Differentiable Scheduled Sampling for Credit Assignment
Kartik Goyal, Chris Dyer, Taylor Berg-Kirkpatrick
TL;DR
This work tackles exposure bias in seq2seq training by introducing differentiable relaxations of greedy decoding, enabling continuous backpropagation through earlier decoding decisions. It introduces soft-argmax and a Gumbel-based reparameterization for sample-based training, forming differentiable relaxed decoders within scheduled sampling. Empirical results on German-English MT and German NER show consistent improvements over cross-entropy and conventional scheduled sampling, highlighting improved credit assignment and potentially lower gradient variance.
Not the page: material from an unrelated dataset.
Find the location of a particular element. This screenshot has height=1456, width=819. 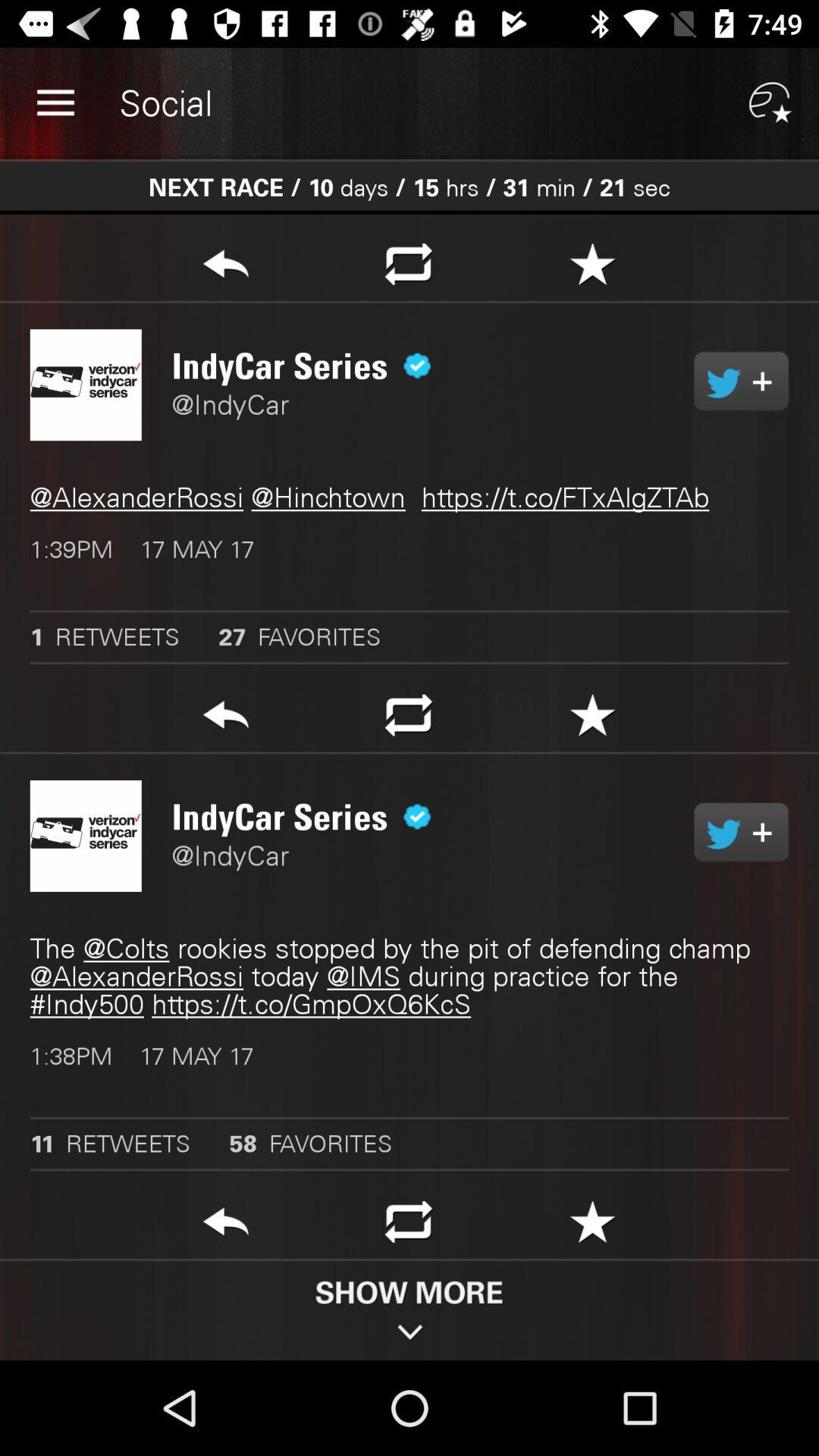

symbol beside second arrow in the page is located at coordinates (408, 719).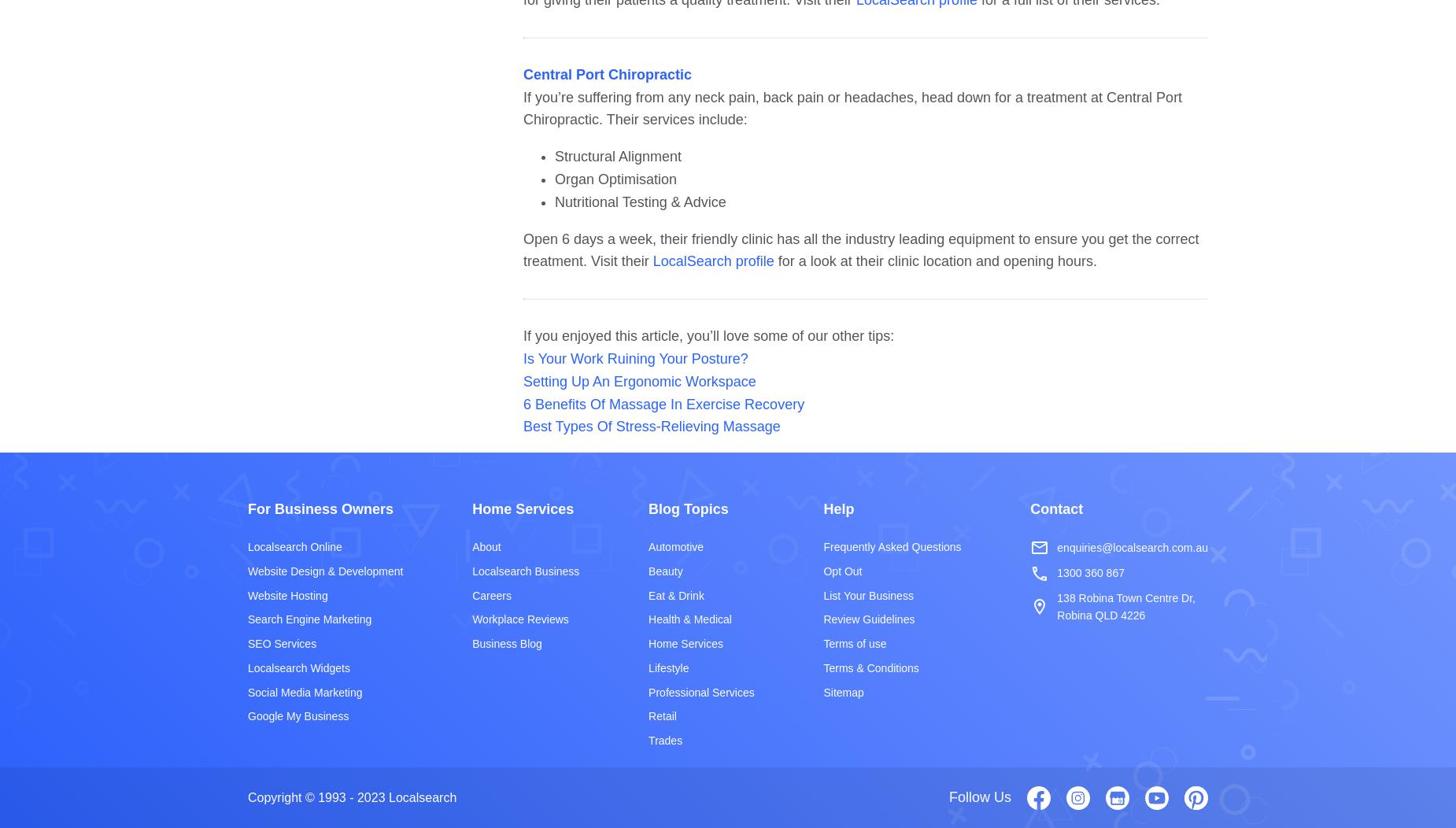 This screenshot has width=1456, height=828. I want to click on 'LocalSearch profile', so click(712, 261).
The approach maintains training efficiency comparable to standard seq2seq training and offers a scalable path for more informative training signals in sequence prediction tasks.
Abstract
We demonstrate that a continuous relaxation of the argmax operation can be used to create a differentiable approximation to greedy decoding for sequence-to-sequence (seq2seq) models. By incorporating this approximation into the scheduled sampling training procedure (Bengio et al., 2015)--a well-known technique for correcting exposure bias--we introduce a new training objective that is continuous and differentiable everywhere and that can provide informative gradients near points where previous decoding decisions change their value. In addition, by using a related approximation, we demonstrate a similar approach to sampled-based training. Finally, we show that our approach outperforms cross-entropy training and scheduled sampling procedures in two sequence prediction tasks: named entity recognition and machine translation.